| Task details |
Every entry must be duplicated word for word.

| Materials provided |
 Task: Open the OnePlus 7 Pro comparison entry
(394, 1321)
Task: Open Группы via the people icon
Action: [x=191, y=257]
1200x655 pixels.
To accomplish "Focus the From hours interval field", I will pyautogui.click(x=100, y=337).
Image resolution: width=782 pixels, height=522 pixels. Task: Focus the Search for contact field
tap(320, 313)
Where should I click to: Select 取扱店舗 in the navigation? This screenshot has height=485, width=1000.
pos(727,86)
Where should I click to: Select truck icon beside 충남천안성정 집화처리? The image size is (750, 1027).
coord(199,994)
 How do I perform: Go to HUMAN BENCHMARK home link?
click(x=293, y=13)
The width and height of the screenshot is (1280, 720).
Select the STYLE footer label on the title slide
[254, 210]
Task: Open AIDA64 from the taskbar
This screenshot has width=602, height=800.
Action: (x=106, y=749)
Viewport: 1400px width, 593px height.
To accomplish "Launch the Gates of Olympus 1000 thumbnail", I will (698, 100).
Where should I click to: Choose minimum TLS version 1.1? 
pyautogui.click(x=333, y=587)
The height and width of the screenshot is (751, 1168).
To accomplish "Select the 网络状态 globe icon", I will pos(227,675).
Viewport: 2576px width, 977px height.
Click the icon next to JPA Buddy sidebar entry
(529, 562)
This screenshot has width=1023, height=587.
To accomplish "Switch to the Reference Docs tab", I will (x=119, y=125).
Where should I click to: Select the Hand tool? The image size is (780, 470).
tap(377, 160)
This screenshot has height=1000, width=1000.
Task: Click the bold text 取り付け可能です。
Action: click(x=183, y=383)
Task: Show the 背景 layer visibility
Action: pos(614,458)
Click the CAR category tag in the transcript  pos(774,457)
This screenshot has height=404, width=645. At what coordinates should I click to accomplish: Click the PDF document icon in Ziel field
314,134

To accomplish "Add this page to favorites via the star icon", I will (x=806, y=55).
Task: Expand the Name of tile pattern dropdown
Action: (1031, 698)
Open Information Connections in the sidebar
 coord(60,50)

| Task output |
 Task: Open the OnePlus 7 Pro comparison entry
(394, 1321)
Task: Open Группы via the people icon
Action: [x=191, y=257]
1200x655 pixels.
To accomplish "Focus the From hours interval field", I will pyautogui.click(x=100, y=337).
Image resolution: width=782 pixels, height=522 pixels. Task: Focus the Search for contact field
tap(320, 313)
Where should I click to: Select 取扱店舗 in the navigation? This screenshot has height=485, width=1000.
pos(727,86)
Where should I click to: Select truck icon beside 충남천안성정 집화처리? The image size is (750, 1027).
coord(199,994)
 How do I perform: Go to HUMAN BENCHMARK home link?
click(x=293, y=13)
The width and height of the screenshot is (1280, 720).
Select the STYLE footer label on the title slide
[254, 210]
Task: Open AIDA64 from the taskbar
This screenshot has width=602, height=800.
Action: (x=106, y=749)
Viewport: 1400px width, 593px height.
To accomplish "Launch the Gates of Olympus 1000 thumbnail", I will (698, 100).
Where should I click to: Choose minimum TLS version 1.1? 
pyautogui.click(x=333, y=587)
The height and width of the screenshot is (751, 1168).
To accomplish "Select the 网络状态 globe icon", I will pos(227,675).
Viewport: 2576px width, 977px height.
Click the icon next to JPA Buddy sidebar entry
(529, 562)
This screenshot has width=1023, height=587.
To accomplish "Switch to the Reference Docs tab", I will (x=119, y=125).
Where should I click to: Select the Hand tool? The image size is (780, 470).
tap(377, 160)
This screenshot has height=1000, width=1000.
Task: Click the bold text 取り付け可能です。
Action: click(x=183, y=383)
Task: Show the 背景 layer visibility
Action: pos(614,458)
Click the CAR category tag in the transcript  pos(774,457)
This screenshot has height=404, width=645. At what coordinates should I click to accomplish: Click the PDF document icon in Ziel field
314,134

To accomplish "Add this page to favorites via the star icon", I will (x=806, y=55).
Task: Expand the Name of tile pattern dropdown
Action: (1031, 698)
Open Information Connections in the sidebar
 coord(60,50)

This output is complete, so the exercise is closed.